Minister slams SABC board on job cuts
The looming retrenchments at the cash-strapped SABC have set communications minister Nomvula Mokonyane and the board of the public broadcaster on a collision course. While the board maintains it has no choice but to lay off hundreds of workers in order to remain sustainable, Mokonyane is strongly opposed to the job cuts.
The looming retrenchments at the cash-strapped SABC have set communications minister Nomvula Mokonyane and the board of the public broadcaster on a collision course.
While the board maintains it has no choice but to lay off hundreds of workers in order to remain sustainable, Mokonyane is strongly opposed to the job cuts. In a scathing statement she hit out at the board for “ignoring the advice and support of the shareholder in this necessary and critical process of turning the SABC around”.
“This is inconsistent with the principles of good corporate governance, mutual interest and public good,” she said.
The SABC, which recorded a net loss of R622m in the financial year ended March, spends more than R3bn a year on the salaries of more than 3,000 employees. In 2017 it reported a net loss of more than R1bn. The new SABC board, chaired by Bongumusa Makhathini, has been on an aggressive drive to turn around the public broadcaster following years of decline under Hlaudi Motsoeneng.
The falling out is set to test the board’s independence. Late in 2017, the high court in Pretoria affirmed the independence of the SABC board, which had long been bedevilled by political interference, precipitating the collapse of previous boards.
In her statement, Mokonyane said retrenchments must be a “last resort and an integral part of a holistic, well-formulated and broadly canvassed turnaround plan aimed at steering the SABC towards future financial sustainability”.
“The SABC is a national asset and as a public broadcaster its wellbeing is not the exclusive domain of the board and its management but that of all stakeholders with an interest in its sustainability and those include the government, labour, civil society and the broader public,” Mokonyane said.
The SABC’s turnaround plan also lacked details on how much the job cuts will save the SABC in the short, medium and long term, she said.
The SABC board has yet to respond to detailed questions on Mokonyane’s statement on Tuesday. However, in an earlier response at the weekend to assertions by ANC secretarygeneral Ace Magashule that the party had decided “not to allow” the job cuts to go ahead, SABC spokesperson Neo Momodu said: “No person, organisation or entity is permitted to interfere with how the SABC board exercises its power in terms of … the Broadcasting Act. Any interference would be in contravention of the law and a recent court judgment to this effect.”
DA MP and communications spokesperson Phumzile Van Damme called on the SABC to make its turnaround strategy public.
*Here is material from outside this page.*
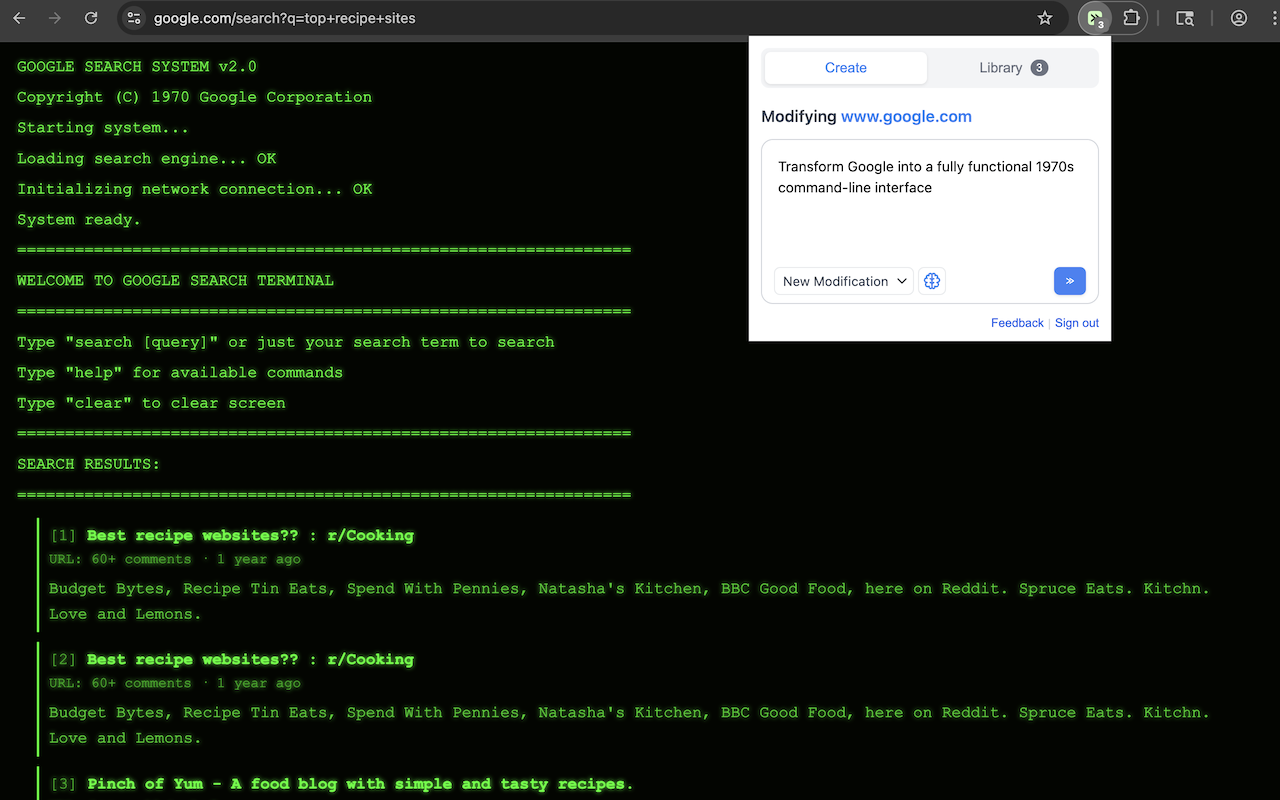Image resolution: width=1280 pixels, height=800 pixels.
Task: Click the brain-shaped model selector icon
Action: [931, 281]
Reports that up to 800 employees are likely to lose their jobs “is heart-breaking”.
On Mokonyane’s statement, Van Damme said: “The minister seems to conveniently forget that she is, by law, not allowed to interfere in the SABC’s affairs.”
Media Monitoring Africa director William Bird said the minister seemed to be casting aspersions on the SABC board and therefore interfering indirectly. Reducing the head count was a requirement for the Treasury guarantee in 2009, but the SABC had in the “last five years increased staff by 34%”.